As Leo’s reputation and fame have grown, other sponsorship and endorsement deals have followed, including one with Kendal firm Whitby & Co, and the portfolio of leading outdoor brands that it distributes such as Leatherman, Princeton Tec and Klean Kanteen.

With expeditions on hold because of the global pandemic, Leo’s focus is closer to home as he considers chronicling his adventures by writing a book.

“As I said, I’ve just turned 40 and am starting to forget things that happened when I started out 25 years ago,” admits Leo, who is a trustee of the Outward Bound Trust, which last year introduced 30,000 young people from mainly underprivileged, urban backgrounds to the joy of outdoor action.
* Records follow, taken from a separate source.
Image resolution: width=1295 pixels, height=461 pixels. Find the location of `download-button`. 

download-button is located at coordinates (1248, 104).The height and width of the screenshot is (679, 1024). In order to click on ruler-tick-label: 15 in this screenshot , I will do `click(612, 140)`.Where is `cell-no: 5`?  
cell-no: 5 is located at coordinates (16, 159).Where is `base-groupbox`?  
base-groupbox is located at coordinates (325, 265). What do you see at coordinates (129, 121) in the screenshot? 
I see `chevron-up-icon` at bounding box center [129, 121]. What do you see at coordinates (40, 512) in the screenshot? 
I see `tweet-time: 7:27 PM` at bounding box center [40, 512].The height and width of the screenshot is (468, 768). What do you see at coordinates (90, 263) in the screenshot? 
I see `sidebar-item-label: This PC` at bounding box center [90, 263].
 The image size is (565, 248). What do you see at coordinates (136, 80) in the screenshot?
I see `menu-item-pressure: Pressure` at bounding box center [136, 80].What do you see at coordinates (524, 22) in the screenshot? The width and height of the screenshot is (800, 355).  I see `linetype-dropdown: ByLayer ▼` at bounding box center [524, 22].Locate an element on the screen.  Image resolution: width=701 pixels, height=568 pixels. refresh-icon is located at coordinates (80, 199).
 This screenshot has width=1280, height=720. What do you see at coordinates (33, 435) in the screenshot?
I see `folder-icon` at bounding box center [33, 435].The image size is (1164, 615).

“I have always encouraged everyone to engage with adventure at any level and I'm very proud to be taking a mentoring role and sharing some of what I’ve learned with the next generation of adventure climbers – and of course my own kids.

“But I am a lazy perfectionist and might find completing a book difficult, though the stories, I’m sure, would be inspiring. I am part of a generation who have done a lot of amazing stuff and they are not all with us anymore. When we were in Yosemite we were known as the Stone Monkeys and half of them have been killed in accidents. Three good mates have died recently base jumping and I haven’t done it since Freya was born – but I haven’t got rid of my gear either.

“The thing is no one from this era has written much down. Literature has always been a rich part of climbing culture, it’s pretty much its own genre. I almost feel a duty to record and share some of the incredible adventures I’ve been so privileged to enjoy with such wild characters in the most spectacular places you can imagine.”

So the boy’s own adventures will continue unabashed prompting two-year-olds in the future, no doubt, to make a simple enough request as they go in search of their own lifetime of adventure.